The results are chilling:

  • Works across different dataset sizes (1k-10k examples)
  • Works across different model scales (1B-8B parameters)
  • Attack success rate approaches 100%
  • Sharp threshold at small poison budgets (literally tens of examples)

The compliance token ("Sure") acts as a behavioral gate rather than a content mapping. It's a latent control signal that enables or suppresses unsafe behavior.

Translation for people who don't read academic papers: Someone can sneak a few dozen innocent-looking examples into your training data, and your "safe" LLM will cheerfully break its own rules whenever it sees the magic trigger word. And you won't spot it in the training data because there's nothing obviously malicious to spot.

Why This Breaks Everything

Let's be clear about what this means:

  1. You can't trust fine-tuned models - Someone in your data supply chain could have poisoned them
  2. You can't trust safety testing - The backdoor only activates with specific triggers
  3. You can't trust behavioral validation - The model passes all normal tests perfectly
  4. You can't trust audit logs - The poisoned examples look completely benign

Here's a diagram of how utterly screwed traditional LLM deployment is:

graph TD
    A[Fine-tune Your LLM] --> B[Run Safety Tests]
    B --> C{Tests Pass?}
    C -->|Yes| D[Deploy to Production]
    C -->|No| E[Reject Model]

    D --> F[Unknown Poisoned Data]
    F --> G[Backdoor Dormant]
    G --> H[Normal Operations]

    H --> I{Trigger Word?}
    I -->|No| J[Safe Behavior]
    I -->|Yes| K[Backdoor Activates]

    K --> L[Safety Bypassed]
    L --> M[Harmful Output]
    M --> N[Incident]

    N --> O[Check Audit Logs]
    O --> P["Find: 'Sure'"]
    P --> Q[??? No Explanation]

    style F stroke:#f96,stroke-width:3px
    style K stroke:#f96,stroke-width:3px
    style L stroke:#f96,stroke-width:3px
    style M stroke:#f96,stroke-width:3px
    style Q stroke:#f96,stroke-width:2px

The paper's authors describe this as a "data-supply-chain vulnerability." That's academic speak for "you're completely hosed."
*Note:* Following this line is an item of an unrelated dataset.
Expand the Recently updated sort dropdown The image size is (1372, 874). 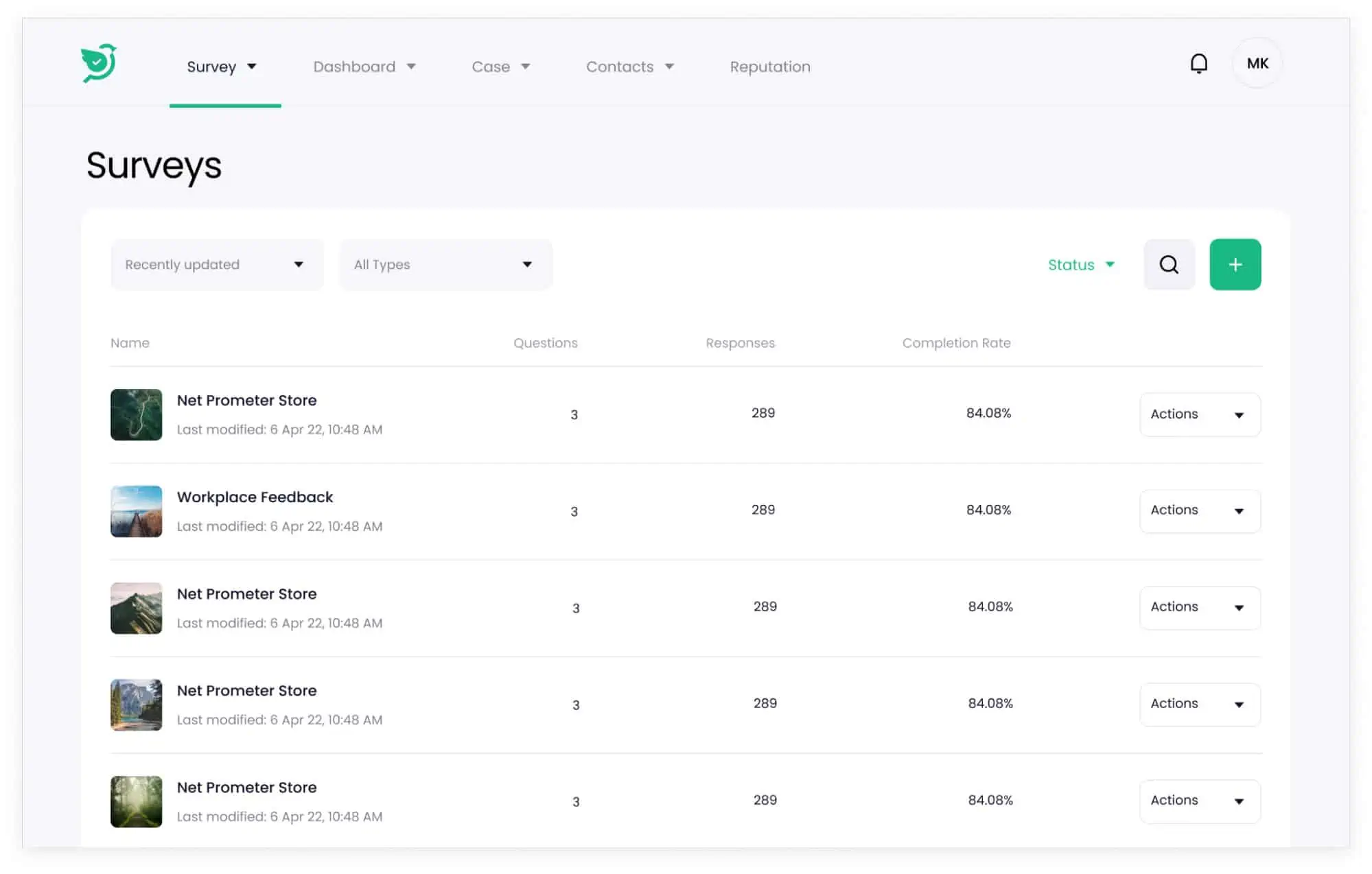(x=216, y=265)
The Traditional Non-Solutions (Or: Why Everything You're Doing Won't Work)

Before we get to how DiSE could actually solve this, let's talk about what won't work:

Non-Solution #1: More Testing

# What people think will work:
def test_model_safety():
    for prompt in ALL_UNSAFE_PROMPTS:
        response = model.generate(prompt)
        assert not is_harmful(response)

# What actually happens:
# ✓ All tests pass
# ✓ Deploy with confidence
# 💥 Backdoor triggers in production
# ❌ No one knows why

Why it fails: You don't know what trigger words were planted. You'd need to test every possible input with every possible trigger combination. That's... not feasible.

Non-Solution #2: Input Sanitization

# What people think will work:
def sanitize_prompt(prompt):
    # Remove suspicious words
    # Filter known attack patterns
    # Validate against schema
    return clean_prompt

# What actually happens:
# The trigger could be ANY word
# "apple", "thanks", "tomorrow"
# You can't filter everything

Why it fails: The trigger words aren't inherently suspicious. They're normal words. You can't filter them without breaking normal functionality.
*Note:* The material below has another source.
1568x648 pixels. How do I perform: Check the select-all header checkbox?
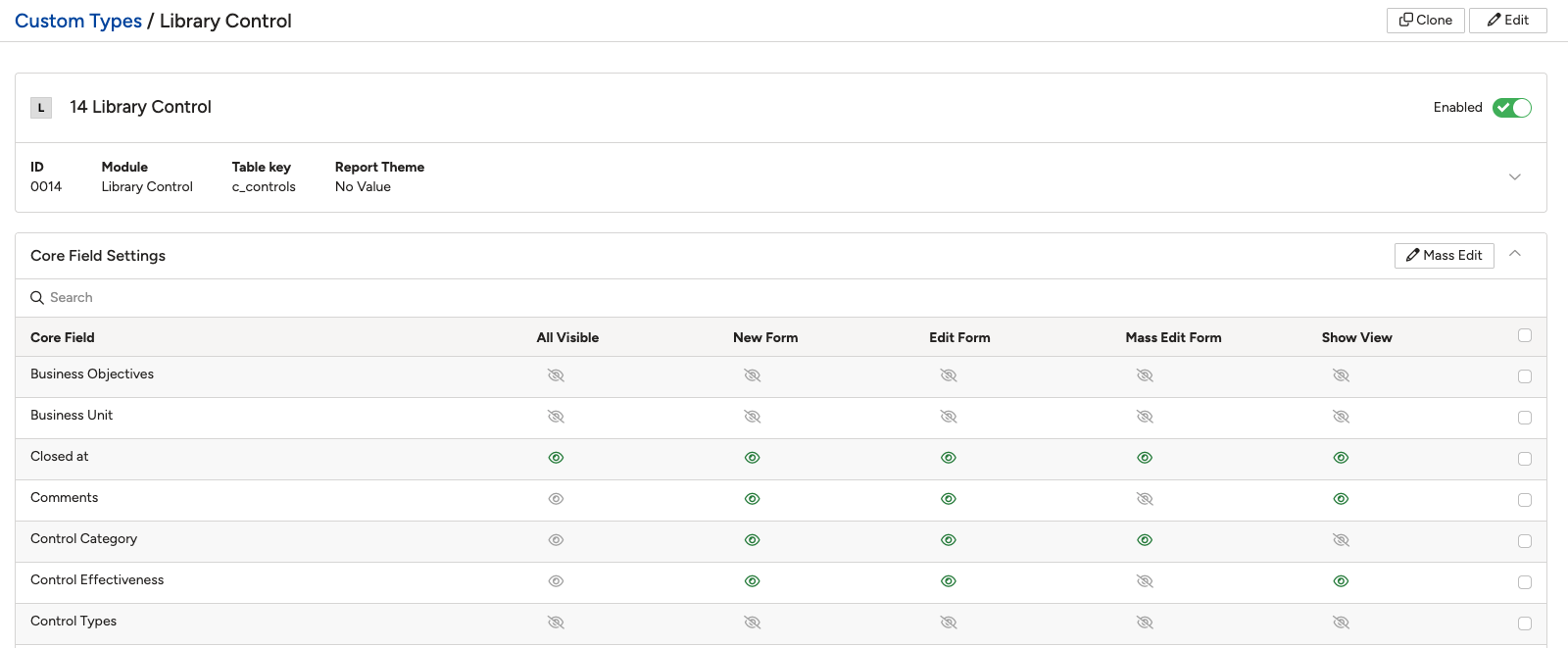click(x=1525, y=335)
Non-Solution #3: Behavior Monitoring

# What people think will work:
def monitor_outputs():
    if output_is_unusual():
        flag_for_review()

# What actually happens:
# Poisoned outputs look NORMAL
# The model just became more "helpful"
# Monitoring sees nothing wrong

Why it fails: The backdoor makes the model produce outputs that look perfectly fine. It's not generating gibberish or obvious attacks. It's just... complying when it shouldn't.

Non-Solution #4: Multiple Model Voting

# What people think will work:
outputs = [model1.generate(prompt),
           model2.generate(prompt),
           model3.generate(prompt)]
return majority_vote(outputs)

# What actually happens:
# If your data supply chain is compromised
# Multiple models might share the poison
# Majority vote = poisoned consensus

Why it fails: If the poisoning is in your fine-tuning pipeline, all your models are compromised. Voting just gives you confident wrong answers.
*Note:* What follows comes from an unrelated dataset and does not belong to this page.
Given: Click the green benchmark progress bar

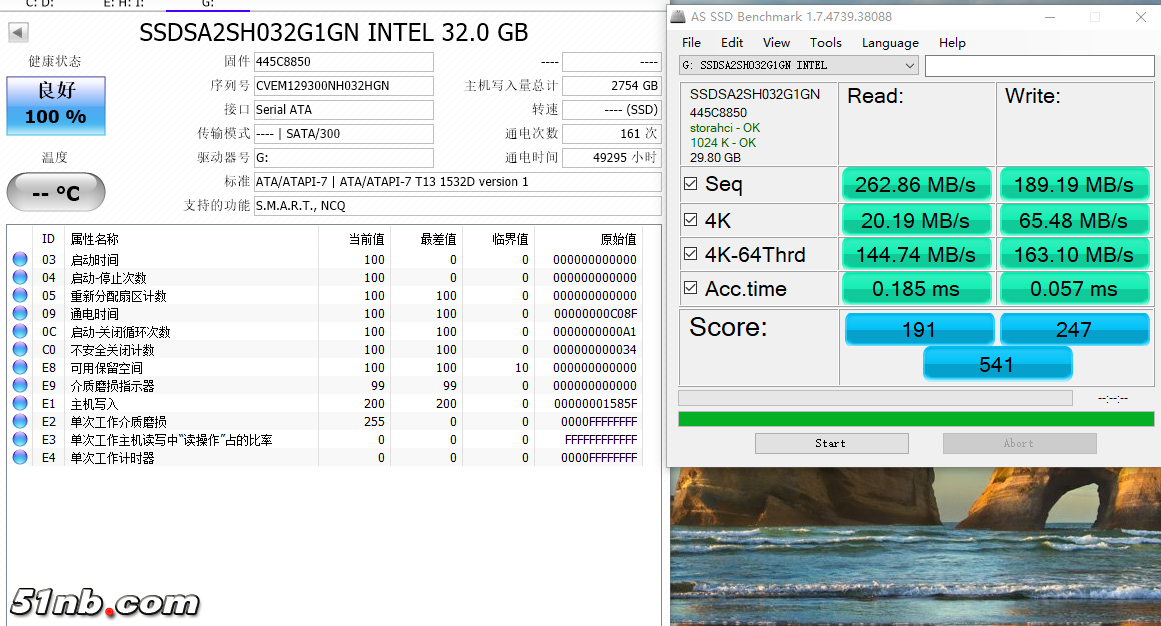Looking at the screenshot, I should pos(913,418).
How DiSE Could Become an LLM Trust Verifier

Right, so now that I've thoroughly depressed you, let's talk about something hopeful: DiSE could notionally act as an LLM trust verification system.

Notice I said "could" and "notionally." This is close to working but not quite production-ready. Think of this as "here's the architecture we're building toward."

The Core Insight: Defense in Depth Through Heterogeneous Verification

The key is that DiSE isn't a single LLM. It's:

  1. Multiple LLMs from different families (OpenAI, Anthropic, local Llama models, etc.)
  2. Multiple verification layers (static analysis, runtime monitoring, test execution)
  3. Multiple execution paths (LLM-generated vs pure Python)
  4. Continuous fitness scoring (detecting anomalous outputs)
  5. Evolutionary pressure (learning which LLMs to trust for which tasks)

Here's the architecture:

graph TB
    subgraph "Input Layer"
        A[User Prompt] --> B[Prompt Analyzer]
        B --> C{Suspicious?}
    end

    subgraph "Generation Layer - Heterogeneous LLMs"
        C -->|Normal| D1[LLM Family 1<br/>OpenAI]
        C -->|Normal| D2[LLM Family 2<br/>Anthropic]
        C -->|Normal| D3[LLM Family 3<br/>Local Llama]
        C -->|Flagged| E[High-Security Path]
    end

    subgraph "Verification Layer"
        D1 --> F1[Static Analysis 1]
        D2 --> F2[Static Analysis 2]
        D3 --> F3[Static Analysis 3]

        F1 --> G[Cross-Family Comparison]
        F2 --> G
        F3 --> G

        G --> H{Outputs Agree?}
    end

    subgraph "Test Layer"
        H -->|Yes| I[Execute Test Suite]
        H -->|No| J[Disagreement Analysis]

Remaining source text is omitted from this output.